(Collected data)

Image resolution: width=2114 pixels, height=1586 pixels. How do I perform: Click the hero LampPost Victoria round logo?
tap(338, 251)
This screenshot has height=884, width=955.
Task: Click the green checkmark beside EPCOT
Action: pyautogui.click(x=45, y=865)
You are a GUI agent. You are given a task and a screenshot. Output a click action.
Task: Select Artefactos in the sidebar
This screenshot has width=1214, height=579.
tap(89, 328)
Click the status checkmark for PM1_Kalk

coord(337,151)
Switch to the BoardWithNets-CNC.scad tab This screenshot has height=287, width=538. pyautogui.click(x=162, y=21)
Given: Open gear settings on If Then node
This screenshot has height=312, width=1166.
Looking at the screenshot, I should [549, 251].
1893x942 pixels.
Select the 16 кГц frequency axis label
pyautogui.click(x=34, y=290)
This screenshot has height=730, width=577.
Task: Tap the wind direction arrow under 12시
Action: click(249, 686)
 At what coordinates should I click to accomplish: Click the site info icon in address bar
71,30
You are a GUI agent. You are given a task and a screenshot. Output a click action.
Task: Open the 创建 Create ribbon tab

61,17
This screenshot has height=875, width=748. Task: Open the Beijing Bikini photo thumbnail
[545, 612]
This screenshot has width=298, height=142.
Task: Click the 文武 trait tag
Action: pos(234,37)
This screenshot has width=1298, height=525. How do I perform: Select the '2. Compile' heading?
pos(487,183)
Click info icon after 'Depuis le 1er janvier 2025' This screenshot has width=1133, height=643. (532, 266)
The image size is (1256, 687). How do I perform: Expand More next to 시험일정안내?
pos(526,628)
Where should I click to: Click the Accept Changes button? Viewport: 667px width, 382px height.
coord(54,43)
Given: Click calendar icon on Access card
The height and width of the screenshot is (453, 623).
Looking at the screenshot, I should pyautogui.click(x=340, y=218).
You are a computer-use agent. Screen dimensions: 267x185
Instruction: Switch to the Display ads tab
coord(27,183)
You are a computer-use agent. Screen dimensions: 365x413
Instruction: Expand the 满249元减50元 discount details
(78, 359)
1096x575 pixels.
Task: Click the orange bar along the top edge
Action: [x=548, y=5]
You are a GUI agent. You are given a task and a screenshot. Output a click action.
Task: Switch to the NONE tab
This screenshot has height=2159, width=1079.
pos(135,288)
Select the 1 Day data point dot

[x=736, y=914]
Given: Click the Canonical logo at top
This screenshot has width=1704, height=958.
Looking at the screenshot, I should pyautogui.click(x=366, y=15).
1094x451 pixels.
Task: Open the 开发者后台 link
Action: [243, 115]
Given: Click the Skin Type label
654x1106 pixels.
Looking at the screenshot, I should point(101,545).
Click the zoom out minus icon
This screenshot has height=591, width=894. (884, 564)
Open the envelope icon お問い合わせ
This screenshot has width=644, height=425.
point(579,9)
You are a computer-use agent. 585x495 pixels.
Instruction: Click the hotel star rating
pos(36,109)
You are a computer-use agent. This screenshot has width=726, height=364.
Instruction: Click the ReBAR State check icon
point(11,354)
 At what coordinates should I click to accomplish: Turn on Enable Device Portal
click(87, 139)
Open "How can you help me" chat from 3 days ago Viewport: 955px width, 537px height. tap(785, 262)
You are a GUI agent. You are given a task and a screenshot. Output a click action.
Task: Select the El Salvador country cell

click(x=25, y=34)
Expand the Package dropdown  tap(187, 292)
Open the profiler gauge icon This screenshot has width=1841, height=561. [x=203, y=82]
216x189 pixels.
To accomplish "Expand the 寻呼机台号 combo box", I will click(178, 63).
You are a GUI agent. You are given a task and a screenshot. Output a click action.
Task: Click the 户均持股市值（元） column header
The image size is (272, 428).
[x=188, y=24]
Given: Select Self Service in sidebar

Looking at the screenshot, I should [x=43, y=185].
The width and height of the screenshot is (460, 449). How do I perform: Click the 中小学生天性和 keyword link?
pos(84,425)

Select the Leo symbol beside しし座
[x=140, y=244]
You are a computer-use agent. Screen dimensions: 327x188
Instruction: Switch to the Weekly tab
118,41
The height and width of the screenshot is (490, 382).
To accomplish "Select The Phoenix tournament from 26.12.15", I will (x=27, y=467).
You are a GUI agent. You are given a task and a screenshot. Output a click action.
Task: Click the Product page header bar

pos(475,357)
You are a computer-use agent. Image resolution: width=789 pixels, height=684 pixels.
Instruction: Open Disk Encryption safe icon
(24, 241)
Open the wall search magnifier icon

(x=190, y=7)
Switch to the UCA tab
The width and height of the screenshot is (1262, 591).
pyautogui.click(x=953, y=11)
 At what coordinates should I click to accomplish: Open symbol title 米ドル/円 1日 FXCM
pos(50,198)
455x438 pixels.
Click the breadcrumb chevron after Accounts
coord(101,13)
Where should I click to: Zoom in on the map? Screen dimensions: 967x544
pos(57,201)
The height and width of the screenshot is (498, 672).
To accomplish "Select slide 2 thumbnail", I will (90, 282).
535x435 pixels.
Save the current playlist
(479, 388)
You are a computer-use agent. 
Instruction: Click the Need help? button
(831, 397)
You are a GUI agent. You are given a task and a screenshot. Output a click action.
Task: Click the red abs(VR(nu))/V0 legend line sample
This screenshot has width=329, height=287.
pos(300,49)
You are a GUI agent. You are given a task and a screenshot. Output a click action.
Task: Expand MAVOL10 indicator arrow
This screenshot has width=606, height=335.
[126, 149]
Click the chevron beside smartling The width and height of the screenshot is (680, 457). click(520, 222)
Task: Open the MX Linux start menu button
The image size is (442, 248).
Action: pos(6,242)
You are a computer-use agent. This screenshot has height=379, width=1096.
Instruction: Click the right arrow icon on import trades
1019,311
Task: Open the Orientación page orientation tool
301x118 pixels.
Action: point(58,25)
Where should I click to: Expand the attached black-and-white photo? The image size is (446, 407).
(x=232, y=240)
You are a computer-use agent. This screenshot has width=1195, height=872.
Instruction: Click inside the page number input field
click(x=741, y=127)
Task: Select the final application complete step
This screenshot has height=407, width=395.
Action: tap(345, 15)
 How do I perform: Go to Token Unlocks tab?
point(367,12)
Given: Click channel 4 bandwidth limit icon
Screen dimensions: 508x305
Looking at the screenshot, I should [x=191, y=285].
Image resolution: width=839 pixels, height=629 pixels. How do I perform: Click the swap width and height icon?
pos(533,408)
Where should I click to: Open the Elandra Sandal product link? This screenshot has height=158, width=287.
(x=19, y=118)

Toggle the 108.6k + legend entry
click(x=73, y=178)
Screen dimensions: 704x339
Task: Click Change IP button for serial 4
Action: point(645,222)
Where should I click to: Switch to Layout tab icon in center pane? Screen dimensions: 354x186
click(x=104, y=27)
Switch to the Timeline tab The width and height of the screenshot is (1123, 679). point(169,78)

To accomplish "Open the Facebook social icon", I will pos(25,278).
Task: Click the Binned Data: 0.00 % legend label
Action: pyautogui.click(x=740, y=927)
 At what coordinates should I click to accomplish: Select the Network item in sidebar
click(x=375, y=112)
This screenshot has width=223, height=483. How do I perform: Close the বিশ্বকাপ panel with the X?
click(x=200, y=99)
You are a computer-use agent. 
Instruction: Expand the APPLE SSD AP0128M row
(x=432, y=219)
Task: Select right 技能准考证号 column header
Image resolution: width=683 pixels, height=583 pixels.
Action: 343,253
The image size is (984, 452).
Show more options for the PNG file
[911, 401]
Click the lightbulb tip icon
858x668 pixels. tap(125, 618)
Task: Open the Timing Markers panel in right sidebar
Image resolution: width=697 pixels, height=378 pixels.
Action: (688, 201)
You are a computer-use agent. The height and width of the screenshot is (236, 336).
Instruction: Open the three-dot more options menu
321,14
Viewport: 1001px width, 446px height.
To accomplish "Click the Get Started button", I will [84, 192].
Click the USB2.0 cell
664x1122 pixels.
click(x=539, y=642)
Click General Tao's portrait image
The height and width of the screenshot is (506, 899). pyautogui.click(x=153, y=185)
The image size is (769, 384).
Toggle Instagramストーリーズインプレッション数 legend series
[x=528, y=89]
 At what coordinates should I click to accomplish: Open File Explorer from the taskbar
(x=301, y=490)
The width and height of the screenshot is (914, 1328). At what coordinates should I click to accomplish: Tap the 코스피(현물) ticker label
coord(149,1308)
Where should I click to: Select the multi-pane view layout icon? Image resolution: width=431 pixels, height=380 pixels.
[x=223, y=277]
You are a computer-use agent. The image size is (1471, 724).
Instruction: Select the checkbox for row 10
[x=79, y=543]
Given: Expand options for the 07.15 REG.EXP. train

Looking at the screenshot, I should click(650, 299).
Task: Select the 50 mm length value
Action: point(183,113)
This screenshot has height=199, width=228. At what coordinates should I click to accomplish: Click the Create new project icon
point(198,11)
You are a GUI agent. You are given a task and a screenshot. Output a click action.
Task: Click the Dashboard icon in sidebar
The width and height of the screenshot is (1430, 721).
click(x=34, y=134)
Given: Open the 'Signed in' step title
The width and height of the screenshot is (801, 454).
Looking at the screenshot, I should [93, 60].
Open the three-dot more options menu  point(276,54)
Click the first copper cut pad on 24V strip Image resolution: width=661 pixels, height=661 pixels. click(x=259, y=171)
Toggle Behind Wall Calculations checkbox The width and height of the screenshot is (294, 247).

# Your assignment
The lines above that hold the word "computer" need counting; write the count and nothing more.

# Answer to this problem
12